- Page excerpt -
[start]
Song by Fuerza Regida and Grupo Frontera

from the EP Mala Mía
- Released: December 19, 2024
- Genre: Corrido; cumbia;
- Length: 3:32
- Label: Rancho Humilde; Street Mob; Sony Music Latin;
- Songwriters: Miguel Armenta; Jesús Ortíz Paz; Édgar Barrera; Moises López;
- Producers: Armenta; JOP; Barrera; López;

Music video
- "Me Jalo" on YouTube

= Me Jalo =

2024 song by Fuerza Regida and Grupo Frontera

"Me Jalo" is a song by American regional Mexican bands Fuerza Regida and Grupo Frontera. It was released on December 19, 2024, as the lead track from both bands' collaborative EP Mala Mía (2024). The song peaked at number 48 on the US Billboard Hot 100. Additionally, it is their second collaboration to peak atop both US Latin Airplay and Regional Mexican Airplay charts. An accompanying music video was released on January 21, 2025.
[end]
- Available data -
[start]
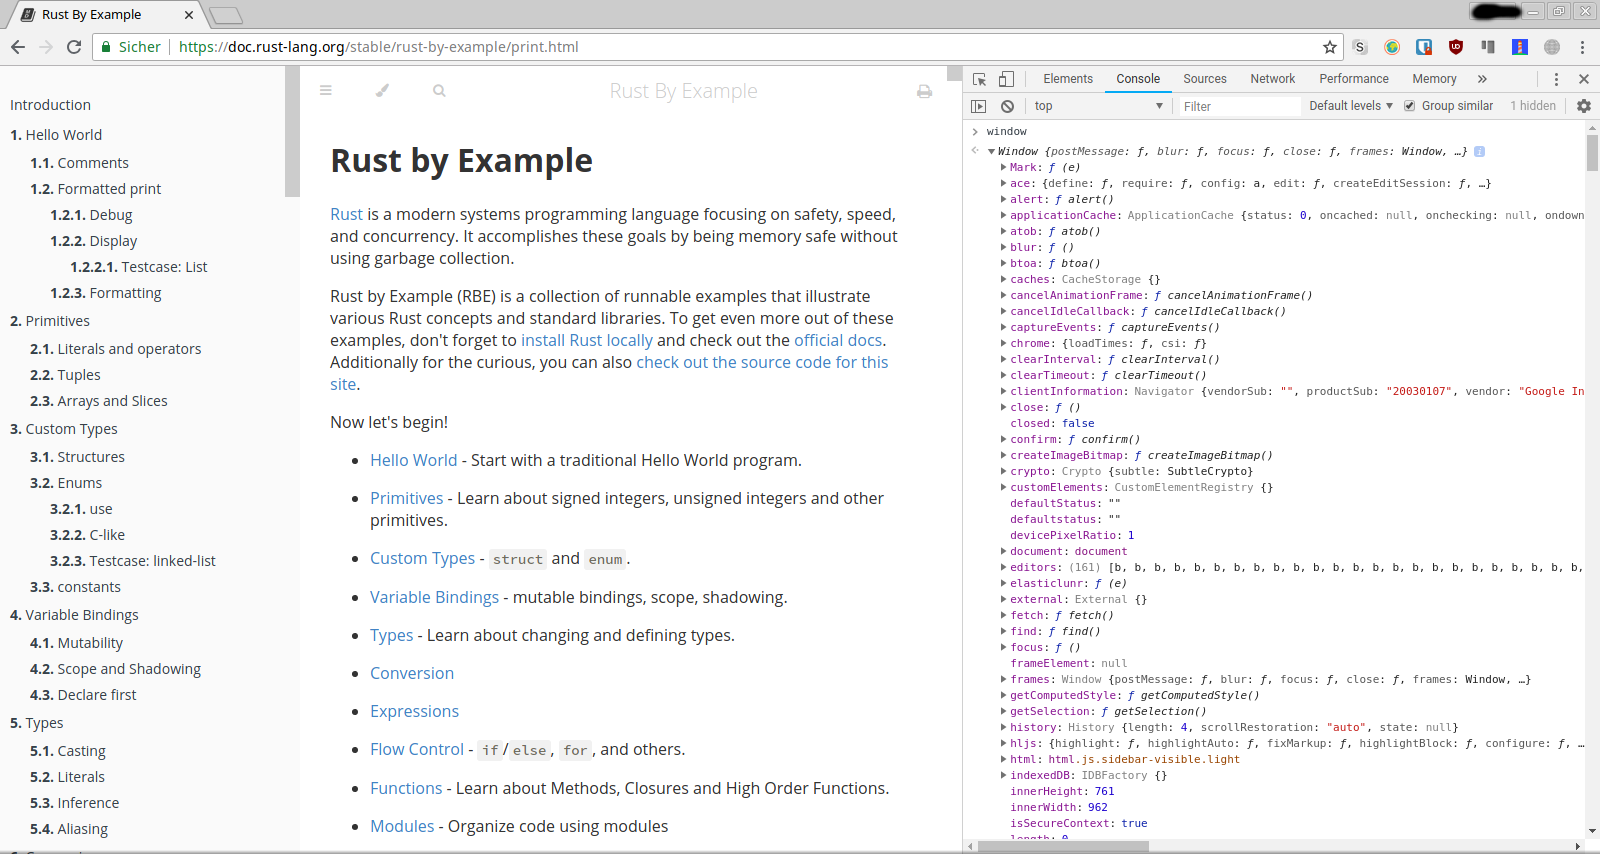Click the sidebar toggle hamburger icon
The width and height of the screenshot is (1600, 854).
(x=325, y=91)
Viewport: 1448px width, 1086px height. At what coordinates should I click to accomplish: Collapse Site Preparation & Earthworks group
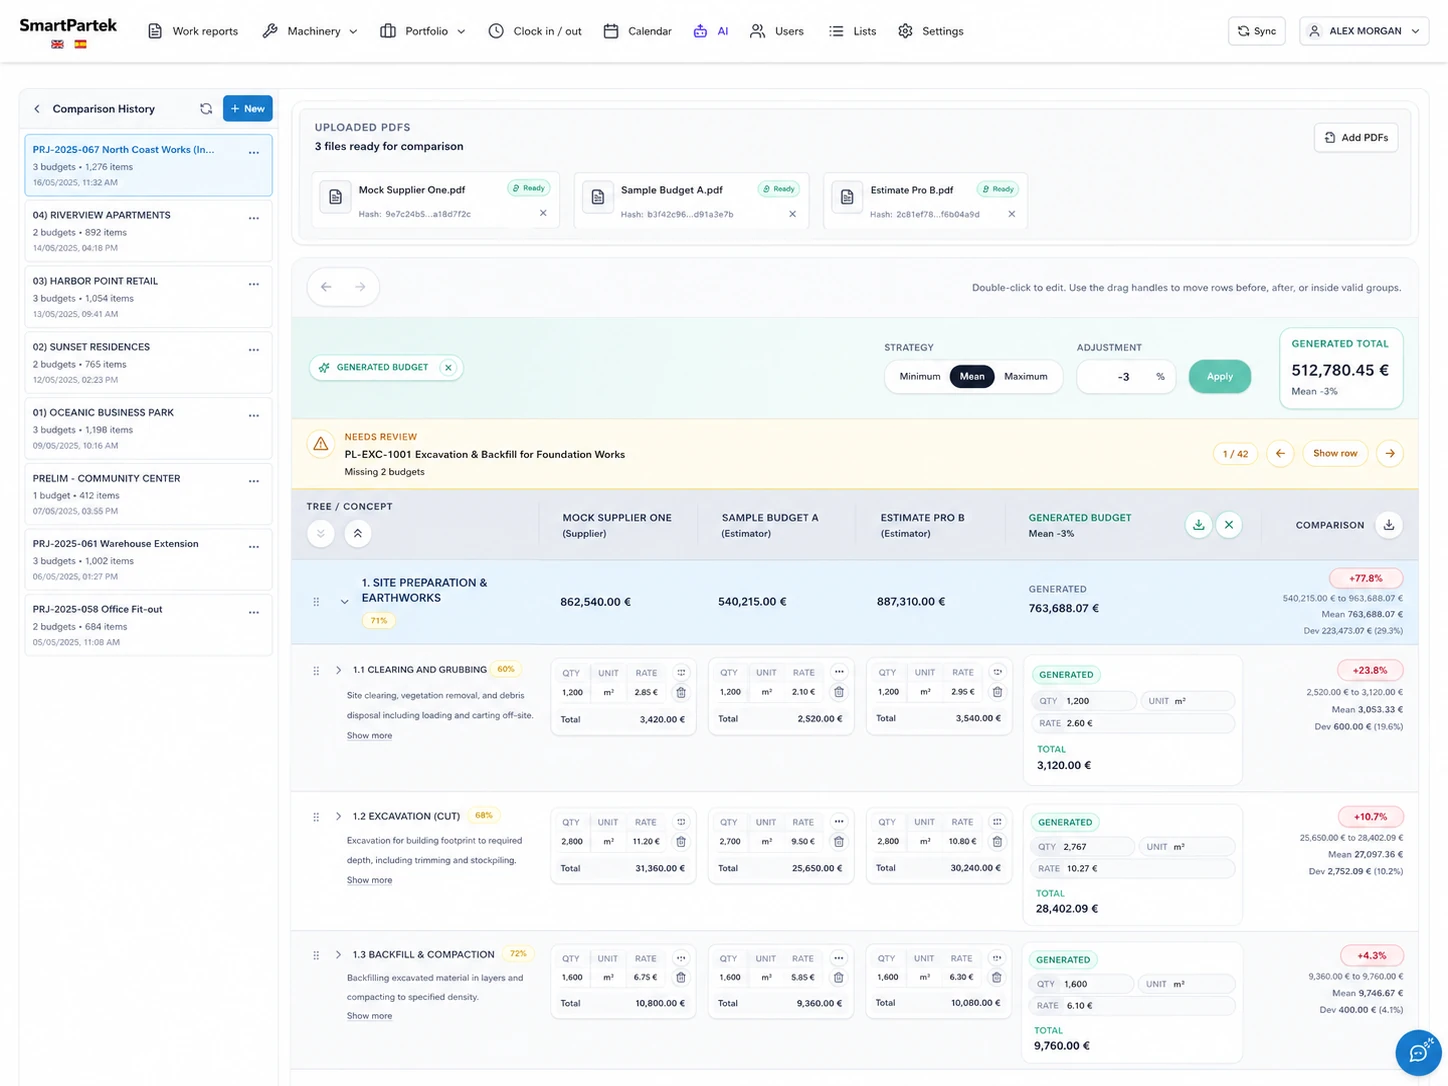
[end]
- Stated goal 1 -
Using the "Me Jalo" song page, mark each statement yes or no, and quote the words from the page that settle it: (a) the song was the lead track from Mala Mía; (b) the song reached the top spot on the US Billboard Hot 100; (c) the music video came out in December 2024.
- Stated goal 2 -
Answer from the "Me Jalo" song page:
(a) How long is the song?
(b) Which labels are listed for it?
(c) Which two charts did it peak atop?
The lines above are separate material, not part of the "Me Jalo" song page.

- Final result 1 -
(a) Yes: "as the lead track from both bands' collaborative EP Mala Mía (2024)"
(b) No: "The song peaked at number 48 on the US Billboard Hot 100."
(c) No: "An accompanying music video was released on January 21, 2025."

- Final result 2 -
(a) 3:32
(b) Rancho Humilde, Street Mob and Sony Music Latin
(c) US Latin Airplay and Regional Mexican Airplay